Au Sénégal, la proposition de loi initiée par des députés de Pastef, visant à modifier certains articles du Code électoral, continue d’alimenter le débat. Entre enjeux juridiques et préoccupations démocratiques, la société civile, à travers Babacar Ba, plaide pour une approche plus inclusive.

Un débat juridique jugé légitime

Babacar Ba reconnaît d’emblée la pertinence du débat sur la déchéance des droits civiques. Selon lui, la question de savoir si cette décision doit relever du juge ou de l’administration constitue un enjeu juridique majeur.

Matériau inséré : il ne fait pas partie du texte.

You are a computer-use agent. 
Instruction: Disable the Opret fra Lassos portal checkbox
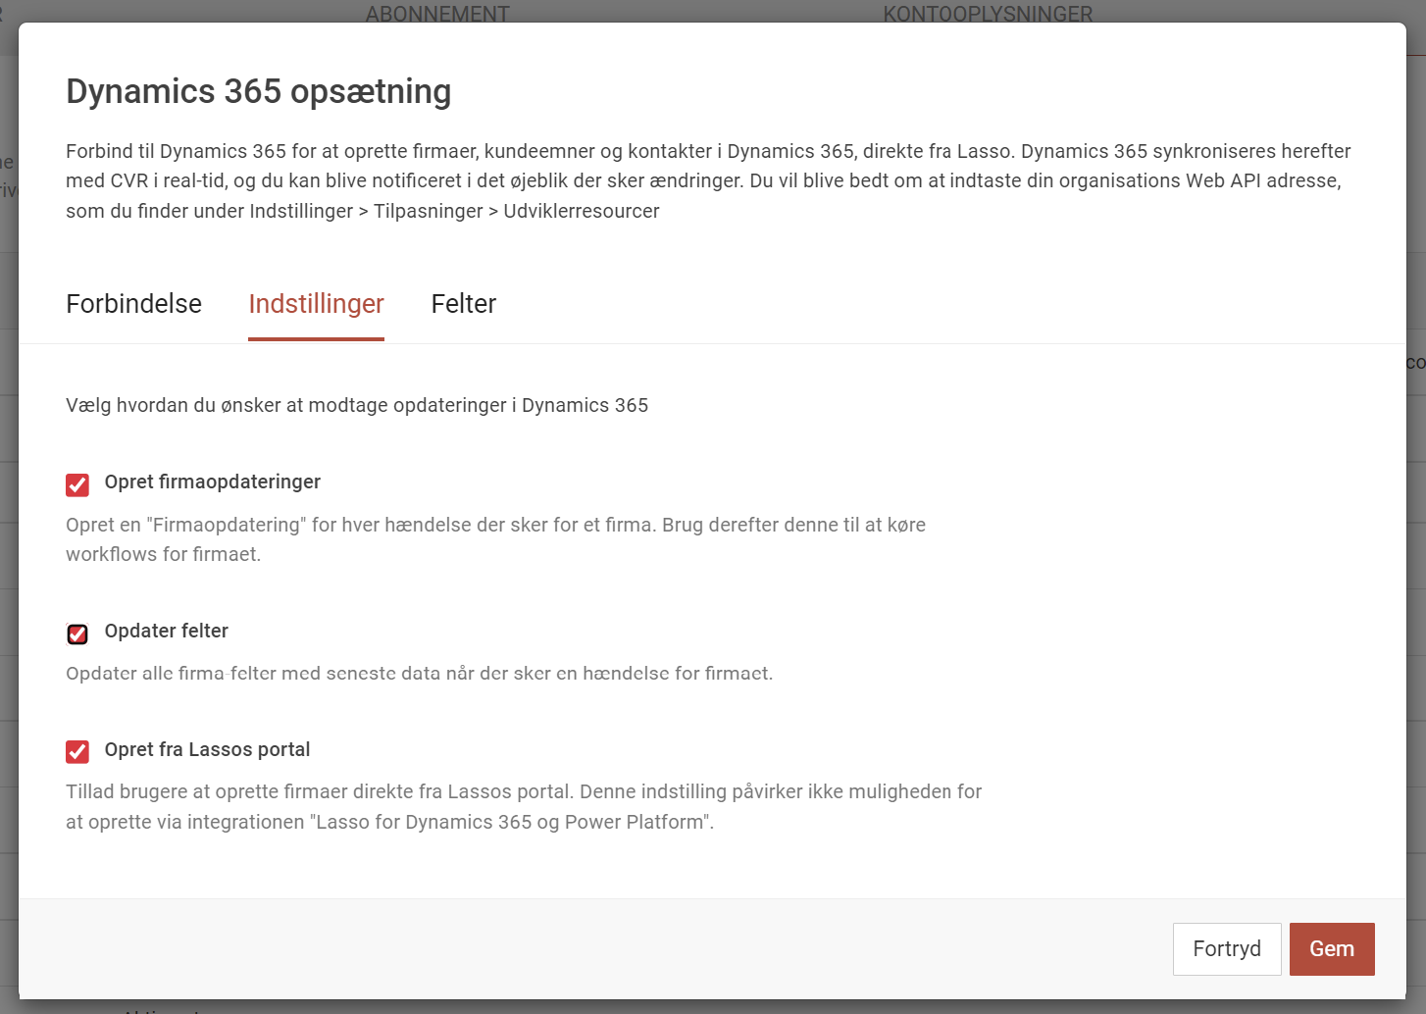pos(77,751)
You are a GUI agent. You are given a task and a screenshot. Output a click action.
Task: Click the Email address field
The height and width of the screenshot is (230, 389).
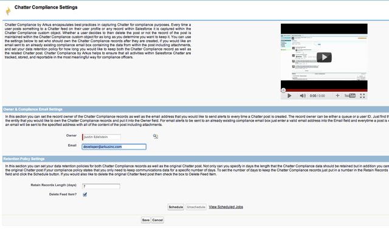point(114,147)
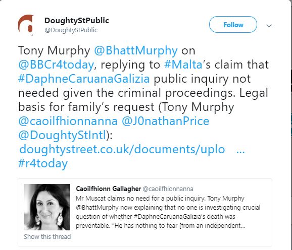Select Show this thread
This screenshot has height=250, width=292.
tap(47, 236)
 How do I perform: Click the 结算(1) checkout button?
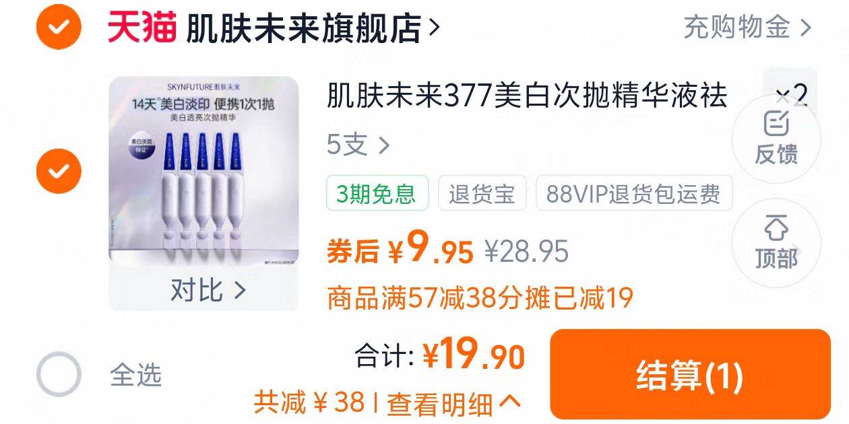[690, 374]

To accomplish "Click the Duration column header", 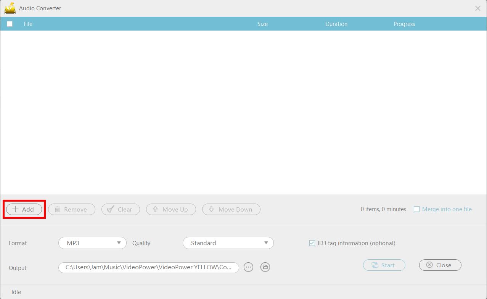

Il souligne que, dans de nombreux États de droit, la privation des droits politiques incombe à l’autorité judiciaire. Une position qui, précise-t-il, s’inscrit dans le respect du principe fondamental de séparation des pouvoirs et dans la protection des libertés individuelles.

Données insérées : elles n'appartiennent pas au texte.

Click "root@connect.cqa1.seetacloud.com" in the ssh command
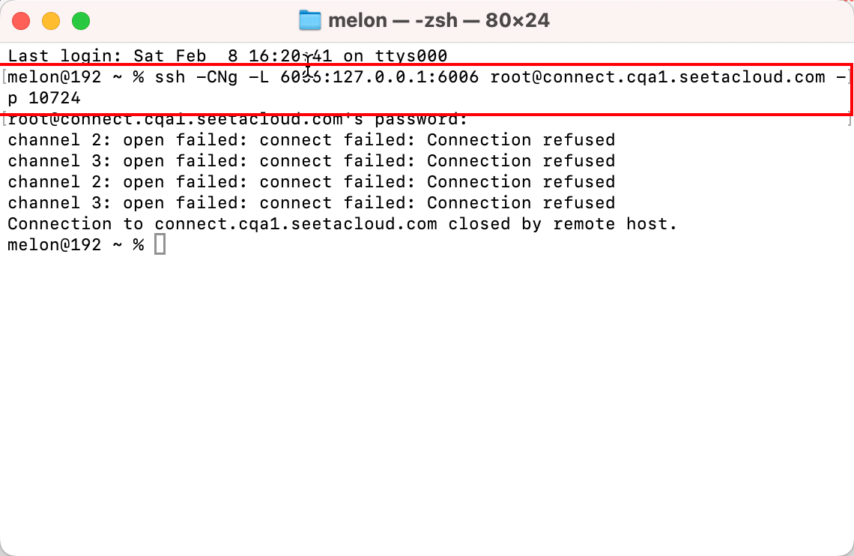click(x=658, y=76)
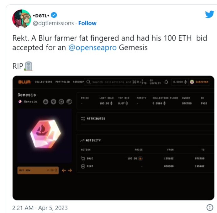Screen dimensions: 217x213
Task: Click the OpenSea ship icon under Gemesis
Action: click(46, 102)
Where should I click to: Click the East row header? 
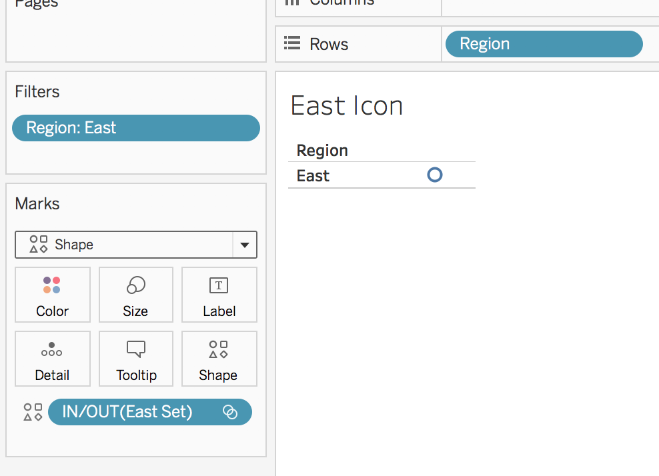pos(313,175)
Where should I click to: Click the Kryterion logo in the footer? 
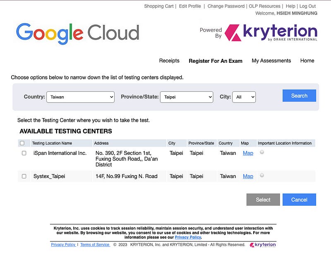[x=264, y=245]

Des inquiétudes sur la méthode adoptée

Toutefois, au-delà du fond, Babacar Ba exprime de sérieuses réserves sur la démarche engagée. Il rappelle qu’en matière électorale, une tradition démocratique bien établie recommande d’éviter les réformes unilatérales.

Selon lui, la légitimité juridique d’une majorité parlementaire ne suffit pas à garantir l’adhésion politique. Il insiste ainsi sur la nécessité de rechercher un consensus ou, à défaut, d’organiser une large concertation, conformément aux standards démocratiques en Afrique de l’Ouest.

Un processus critiqué pour son manque d’inclusivité

Dans cette perspective, Babacar Ba pointe les limites du processus en cours. Il regrette notamment l’absence de consensus lors du dialogue politique, suivie de la mise en place d’un comité qu’il juge peu inclusif.

Cette situation, explique-t-il, alimente la méfiance et renforce les critiques émanant des acteurs engagés dans la défense de la démocratie.

Le rôle essentiel des contestations

S’agissant des réactions suscitées par cette réforme, Babacar Ba adopte une position mesurée. Il considère que les contestations sont légitimes dans un système démocratique, en particulier lorsqu’elles concernent les règles électorales.

Elles permettent, selon lui, d’alerter l’opinion, d’équilibrer l’exercice du pouvoir et d’enrichir le débat public.

Un appel à la cohérence des acteurs politiques

Néanmoins, il met en garde contre certaines contradictions. La crédibilité des contestations, souligne-t-il, dépend de leur constance.

Des changements de position en fonction de la place occupée au pouvoir ou dans l’opposition risquent selon lui, d’affaiblir la portée des critiques.

Deux exigences pour une réforme durable

En conclusion, Babacar Ba met en avant deux principes essentiels. D’une part, il rappelle qu’une réforme électorale menée sans consensus pose inévitablement un problème politique, même si elle respecte le cadre légal.

D’autre part, il insiste sur la nécessité de confier au juge la décision de déchéance des droits civiques, afin de prévenir toute dérive administrative et de garantir la protection des libertés fondamentales.